No End to Emerging Bond-Sale Torpor as JPMorgan Sees Slideby
Sales of foreign bonds plunged to a four-year low in 2015
CEEMEA one region where JPMorgan sees pick-up in company sales
Top arrangers of emerging-market Eurobonds are readying themselves for another year of shrinking business.
JPMorgan Chase & Co., the third-largest organizer of bonds in euros and dollars this year, expects governments and companies in developing nations to cut issuance by 9 percent in 2016. HSBC Holdings Plc, which topped the board by managing 10 percent of the offerings since January, says depressed commodity prices and geopolitical conflicts will deter some borrowers, especially those in emerging Europe, Middle East and Africa, from raising cash.
The outlook is bad news for deal managers who saw Eurobond sales plummet 29 percent in 2015 to a four-year low of $334 billion, according to data from JPMorgan. An increasing number of borrowers in the developing world are putting projects on hold as China’s economy grows at the slowest pace in 25 years, Russia and Brazil struggle with recessions, South Africa grapples with the lowest commodity prices this decade and Turkey’s security situation deteriorates.
“With that sort of backdrop, this year was always going to be challenging,” Adil Kurt-Elli, the head of debt capital markets for central and eastern Europe and sub-Saharan Africa at HSBC, said by phone from London. “There is little to suggest that we will see a different picture in 2016.”
Declining borrowing needs of governments will act as an additional drag on issuance. JPMorgan projects sovereign redemptions will drop 38 percent to $27 billion. That, in turn, may steer a 22 percent decline in issuance out of emerging markets to $65 billion, the bank predicts.
With expectations that the Federal Reserve will increase interest rates only gradually, borrowers also won’t be rushing to the market to lock in lower costs, according to Kurt-Elli.
"In real terms, we will remain in an extremely low rates environment," he said. "A rate rise is unlikely to cause any acceleration in funding plans as this has been priced into the market for some time."
Among corporate issuers, sales will languish most in Asia and Latin America, while the area spanning central and eastern Europe, the Middle East and sub-Saharan Africa may witness a pick up in offerings, said Stefan Weiler, the head of debt-capital markets for the region at JPMorgan.

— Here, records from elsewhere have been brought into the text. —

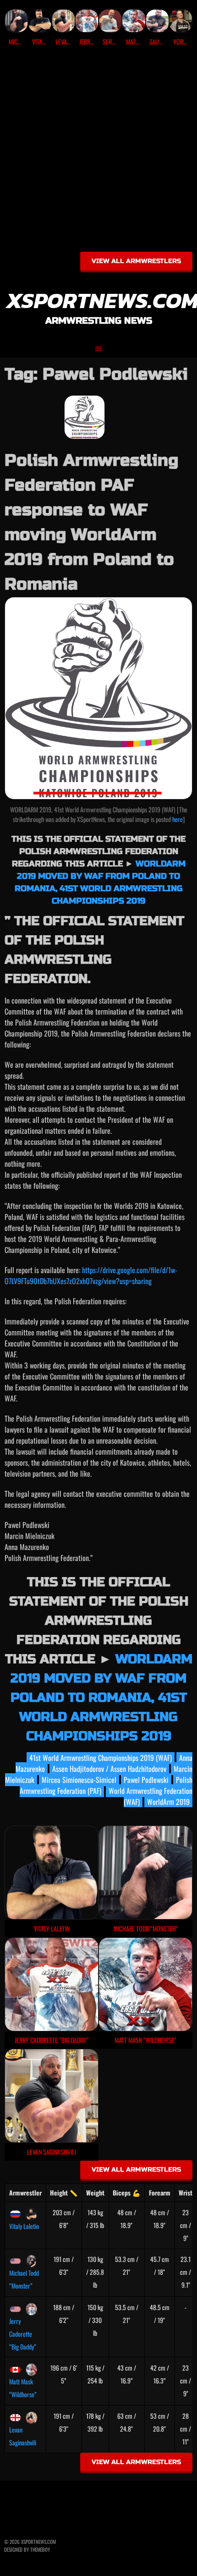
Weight (95, 2192)
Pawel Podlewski (146, 1779)
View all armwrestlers (136, 261)
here (177, 819)
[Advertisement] (98, 152)
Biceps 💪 (126, 2192)
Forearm (159, 2192)
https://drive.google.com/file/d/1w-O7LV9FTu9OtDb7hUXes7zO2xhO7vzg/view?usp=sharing (91, 1275)
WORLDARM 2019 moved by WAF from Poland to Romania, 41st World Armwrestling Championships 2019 (101, 1697)
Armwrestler (25, 2192)
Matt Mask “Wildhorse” (23, 2388)
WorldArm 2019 (168, 1801)
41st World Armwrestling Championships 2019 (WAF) (100, 1757)
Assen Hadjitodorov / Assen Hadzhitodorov (109, 1768)
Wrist (185, 2192)
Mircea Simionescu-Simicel (79, 1779)
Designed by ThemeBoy (27, 2549)
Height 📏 (63, 2192)
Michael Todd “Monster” (24, 2279)
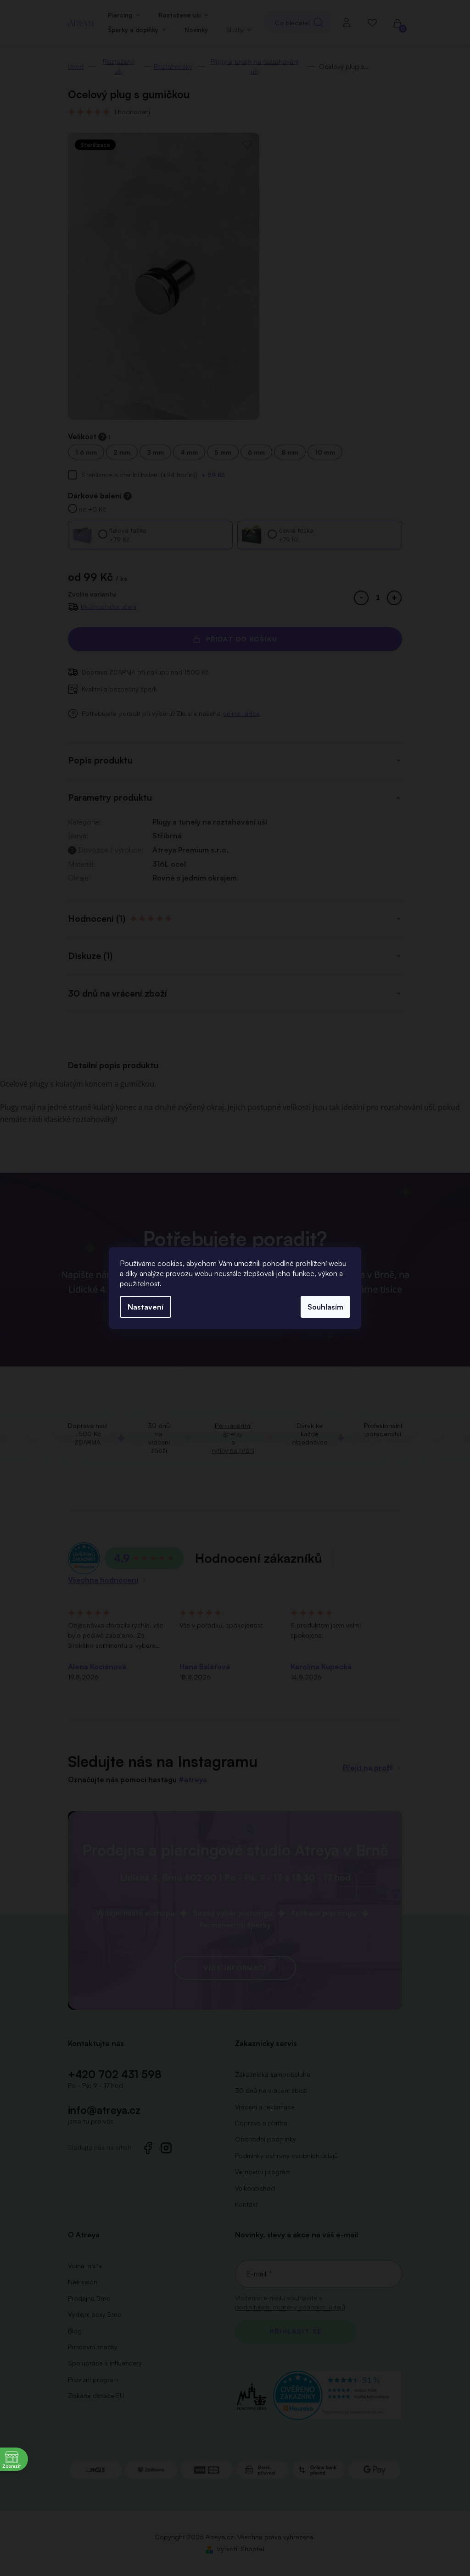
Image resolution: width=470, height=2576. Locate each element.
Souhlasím (325, 1306)
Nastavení (145, 1306)
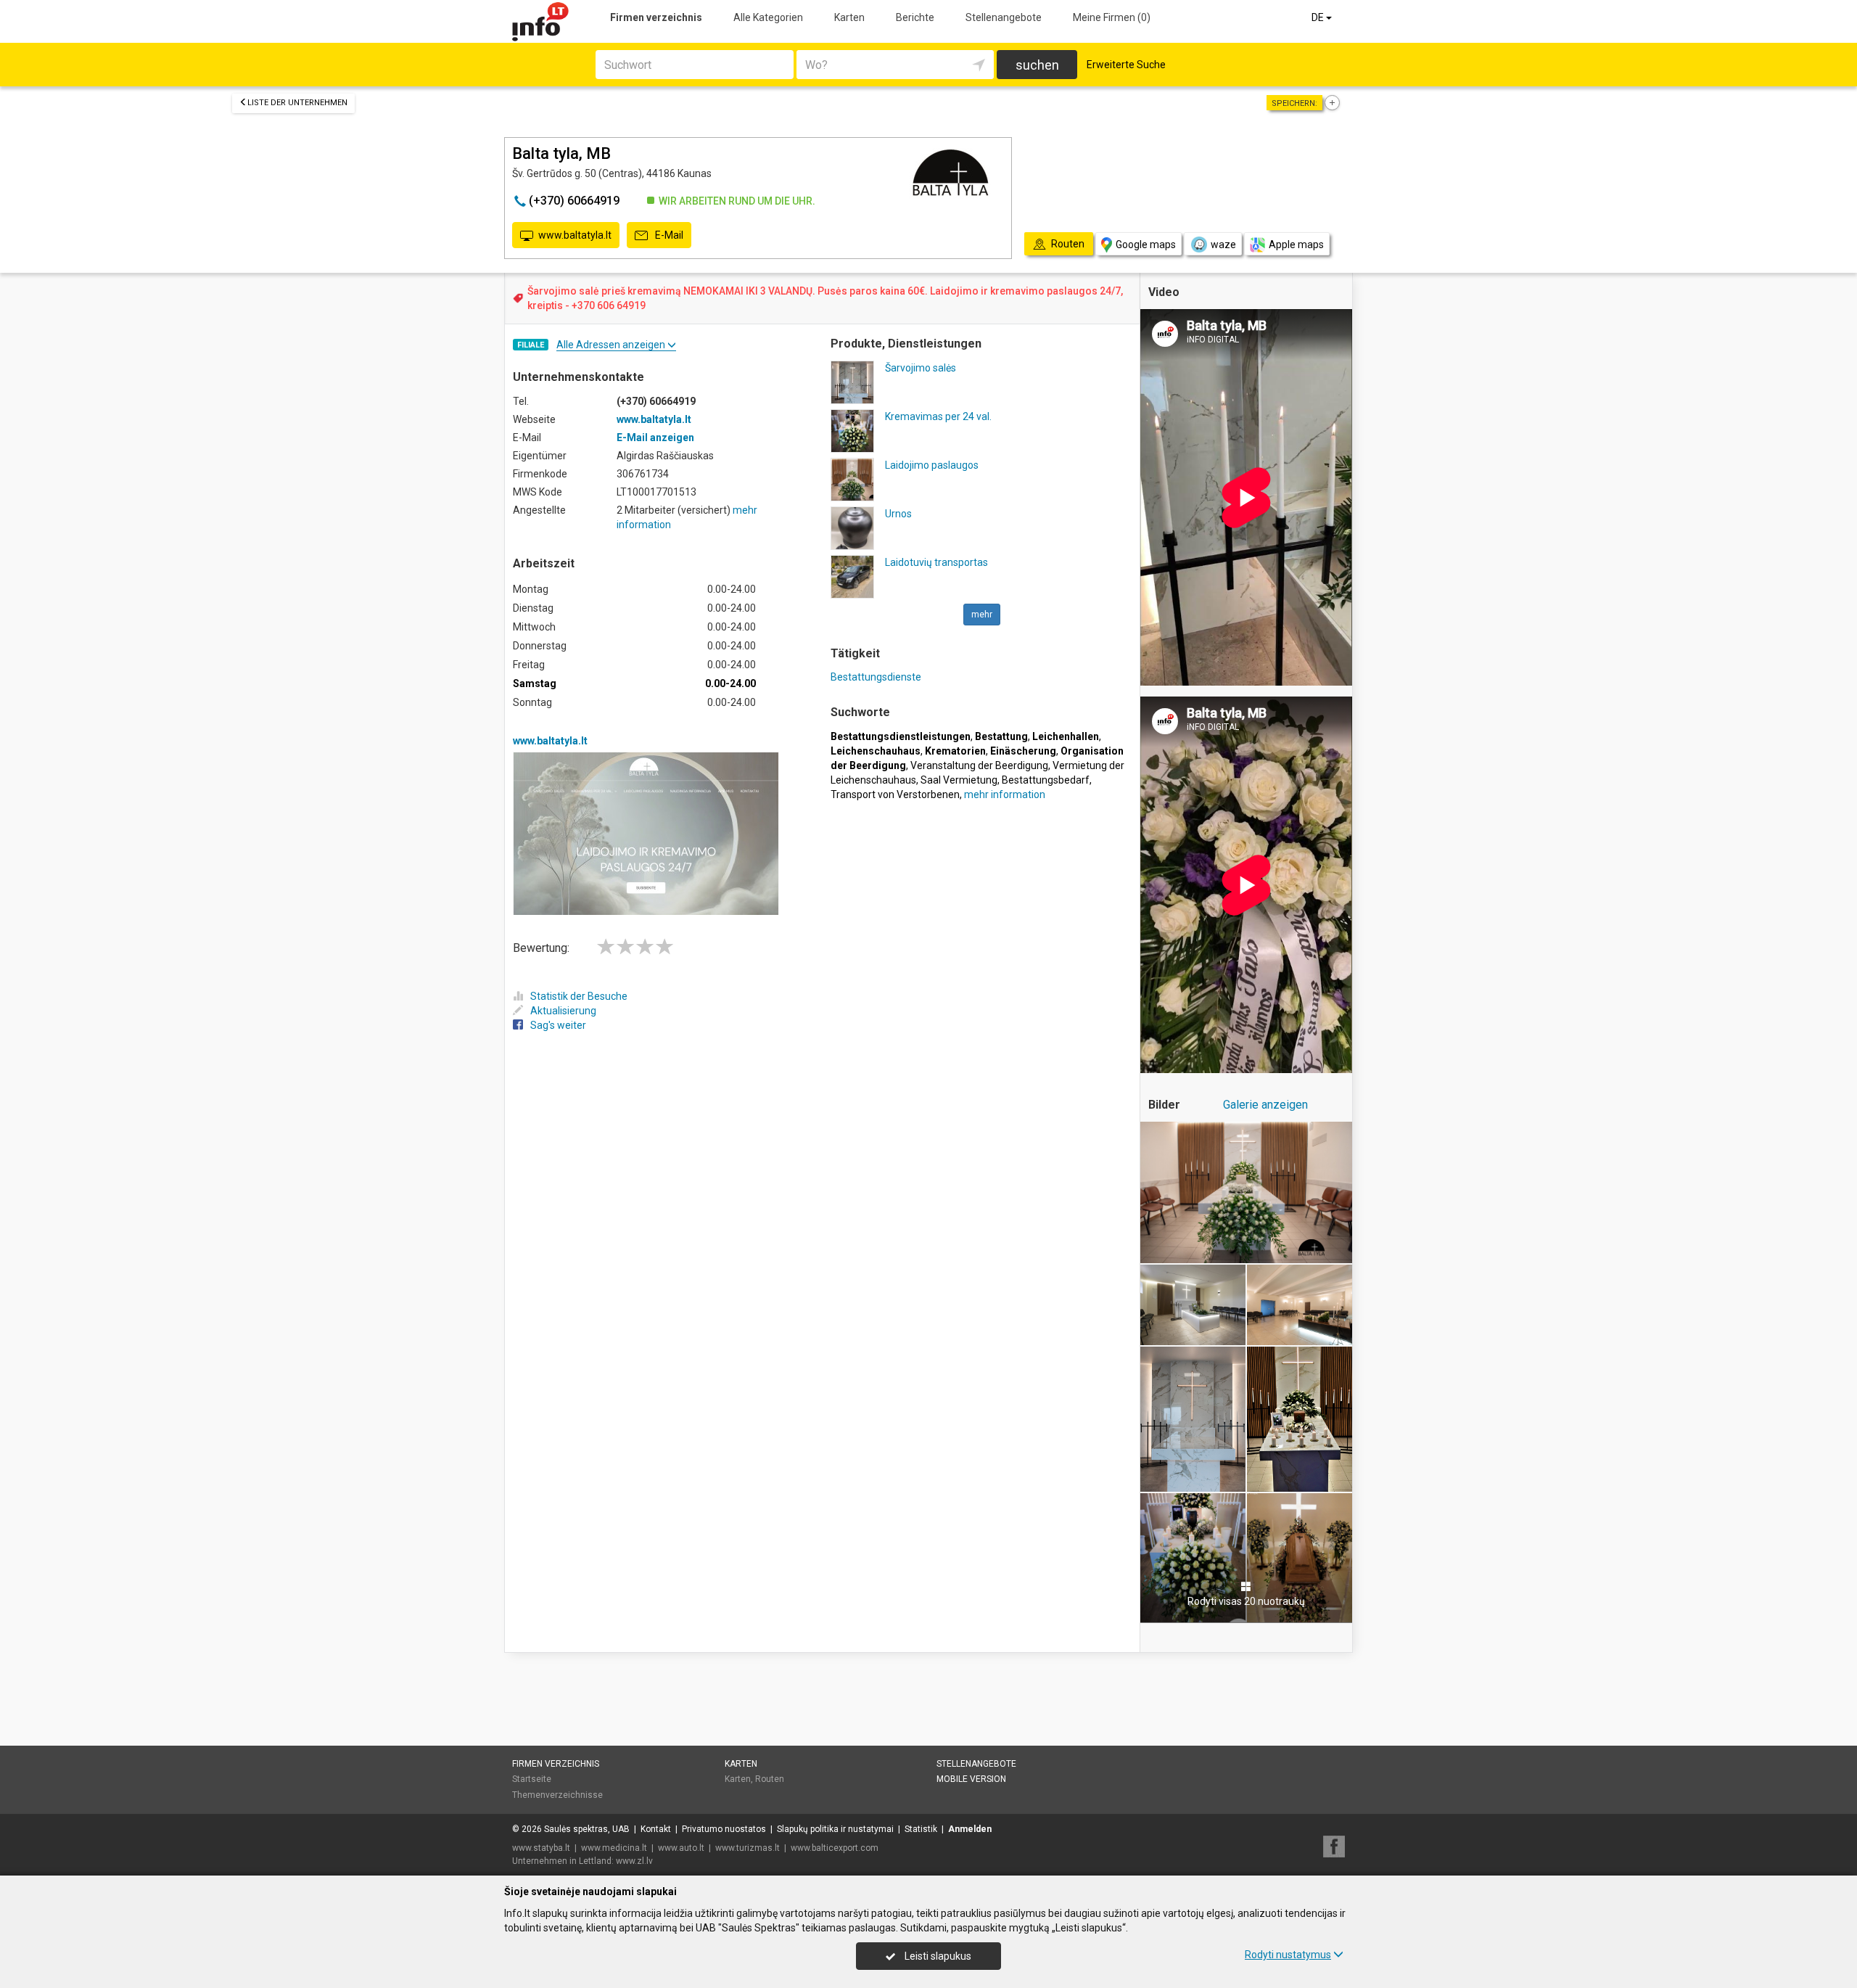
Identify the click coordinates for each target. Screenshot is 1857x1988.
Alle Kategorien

As Turkey and Poland leave election jitters behind in 2016, companies have scope to focus on refinancing existing debt and revive investment plans, he said. Sales of euro- and dollar-denominated bonds out of Poland were virtually wiped out during the past 12 months, while those in Turkey fell by 70 percent, according to data compiled by Bloomberg.
In Russia, where U.S. and European sanctions over the conflict in Ukraine have largely blocked issuers from global capital markets, bond sales plunged 60 percent year to date.
“In Turkey, Poland and Russia, where market activity was subdued this year, we expect to see a more constructive market backdrop for issuance,” Weiler said by phone from London. “With the recent drop in oil prices, it is also likely that we will see a need for more issuance out of the Middle East.”
Emerging-market Eurobond issuance dropped 27 percent in 2015 and was the lowest since touching $270 billion in 2011, according to data compiled by Bloomberg.
Brazil sold no sovereign debt abroad in 2015 as political turmoil drove yields to record highs, the data show. President Dilma Rousseff faces impeachment proceedings in Congress and a corruption scandal that began at state-run oil giant Petroleo Brasileiro SA and has landed numerous executives and politicians in jail.
The premium investors demand to own emerging-market debt over U.S. Treasuries widened almost 62 basis points this year to 415 on Tuesday, on course for the biggest annual increase since 2011, according to JPMorgan indexes.
"Unless Russia, Brazil and Argentina resolve their problems and issue big time, Eurobond sales will be even lower than 2015," said Marco Ruijer, who oversees about $7 billion of emerging-market debt at NN Investment Partners in The Hague.